'Run afoul of some ruffians in the Forum, Husband?' she asked.
'No, Wife.'
'A brawl in some shady tavern, then?'
'Of course not.'
She raised an eyebrow. 'Perhaps a beautiful woman gave you a slap for getting fresh with her?'
My face grew hot. 'Something like that.'
Bethesda smiled and told Mopsus to bring her more stewed leeks, the latest cure in which she had vested her hopes. She seemed satisfied to allow the cause of my swollen lip to remain a mystery, but I noticed that Diana, reclining on one elbow beside Davus on their dining couch, had fixed me with a darkly questioning gaze.

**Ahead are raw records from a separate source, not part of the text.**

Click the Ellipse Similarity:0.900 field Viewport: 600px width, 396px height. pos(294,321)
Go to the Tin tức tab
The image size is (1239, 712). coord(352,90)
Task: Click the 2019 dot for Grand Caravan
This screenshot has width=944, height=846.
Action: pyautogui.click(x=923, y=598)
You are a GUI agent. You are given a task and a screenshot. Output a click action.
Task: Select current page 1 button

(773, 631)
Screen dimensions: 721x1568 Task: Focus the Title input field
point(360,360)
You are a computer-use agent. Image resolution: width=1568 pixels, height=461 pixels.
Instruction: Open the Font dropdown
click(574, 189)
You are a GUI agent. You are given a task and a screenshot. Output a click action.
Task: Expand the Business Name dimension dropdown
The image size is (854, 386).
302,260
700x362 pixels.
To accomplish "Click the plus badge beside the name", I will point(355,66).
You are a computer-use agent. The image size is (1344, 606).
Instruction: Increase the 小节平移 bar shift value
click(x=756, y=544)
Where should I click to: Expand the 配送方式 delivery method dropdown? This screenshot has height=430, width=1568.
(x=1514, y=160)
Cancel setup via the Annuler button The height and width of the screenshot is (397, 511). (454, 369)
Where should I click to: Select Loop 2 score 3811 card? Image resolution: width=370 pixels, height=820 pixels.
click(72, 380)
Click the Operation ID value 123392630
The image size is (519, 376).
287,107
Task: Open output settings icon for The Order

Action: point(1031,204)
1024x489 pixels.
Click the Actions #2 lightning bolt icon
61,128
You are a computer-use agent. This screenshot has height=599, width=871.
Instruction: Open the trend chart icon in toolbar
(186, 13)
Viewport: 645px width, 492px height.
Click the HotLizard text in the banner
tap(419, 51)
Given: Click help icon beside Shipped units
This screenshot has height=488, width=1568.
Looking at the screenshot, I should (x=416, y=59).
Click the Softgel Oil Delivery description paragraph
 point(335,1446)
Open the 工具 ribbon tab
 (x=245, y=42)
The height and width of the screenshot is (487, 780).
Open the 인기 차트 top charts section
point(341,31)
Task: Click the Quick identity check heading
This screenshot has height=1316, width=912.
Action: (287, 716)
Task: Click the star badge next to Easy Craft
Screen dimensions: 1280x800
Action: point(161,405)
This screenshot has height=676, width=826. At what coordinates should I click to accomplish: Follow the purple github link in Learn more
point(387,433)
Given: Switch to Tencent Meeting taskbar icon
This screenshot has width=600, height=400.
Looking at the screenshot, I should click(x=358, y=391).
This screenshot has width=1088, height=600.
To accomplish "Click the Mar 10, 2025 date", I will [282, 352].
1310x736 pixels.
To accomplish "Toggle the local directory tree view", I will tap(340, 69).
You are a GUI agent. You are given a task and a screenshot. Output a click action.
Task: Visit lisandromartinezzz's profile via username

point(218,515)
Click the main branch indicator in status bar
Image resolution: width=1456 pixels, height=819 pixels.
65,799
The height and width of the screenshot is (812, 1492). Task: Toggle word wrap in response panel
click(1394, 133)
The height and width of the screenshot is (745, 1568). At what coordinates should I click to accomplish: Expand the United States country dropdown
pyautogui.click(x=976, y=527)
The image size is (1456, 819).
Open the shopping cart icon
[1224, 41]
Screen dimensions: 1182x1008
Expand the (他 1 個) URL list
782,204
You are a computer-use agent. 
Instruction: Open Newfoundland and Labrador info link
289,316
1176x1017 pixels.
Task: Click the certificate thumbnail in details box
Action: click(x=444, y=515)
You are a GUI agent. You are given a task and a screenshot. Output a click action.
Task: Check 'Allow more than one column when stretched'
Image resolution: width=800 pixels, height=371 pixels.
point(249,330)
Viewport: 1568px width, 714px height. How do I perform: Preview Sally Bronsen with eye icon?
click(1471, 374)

Among those meetings with Cassandra that blur together in my memory, another incident stands out, not least because it occurred on the last day we met in her room in the Subura. It was the last day we would be alone together; the last time we would make love.
I had no way of knowing that at the time. Had I known, would I have held her more tightly, made love to her more passionately? That hardly seems possible. I fear I might have done the opposite, become remote and drawn away from her-doing as many men do when they realize they must lose the thing they love, looking for a shortcut around their suffering. They push away the thing they love before it can be snatched from them.
I never had to confront that dilemma; I never saw what was coming.
It was a warm early afternoon, the day before the Nones of Sextilis. Not a breeze stirred in all of Rome. A stifling haze had settled over the city. Cassandra's room in the Subura was like a heated cubicle at the baths. Warmth radiated from the walls. A shaft of sunlight entered through the high window and struck the opposite wall, so thick with motes of dust that it seemed a solid thing, a strangely glowing beam lodged above our heads.
I had thought the heat would stifle our lovemaking, but it had the opposite effect, acting on us like a drug. The normal limitations on my body melted away. I transcended myself. I entered a state of rapture so complete I no longer knew where or who I was. Afterward, I felt as light and insubstantial as one of those motes of dust riding the sunbeam above our heads.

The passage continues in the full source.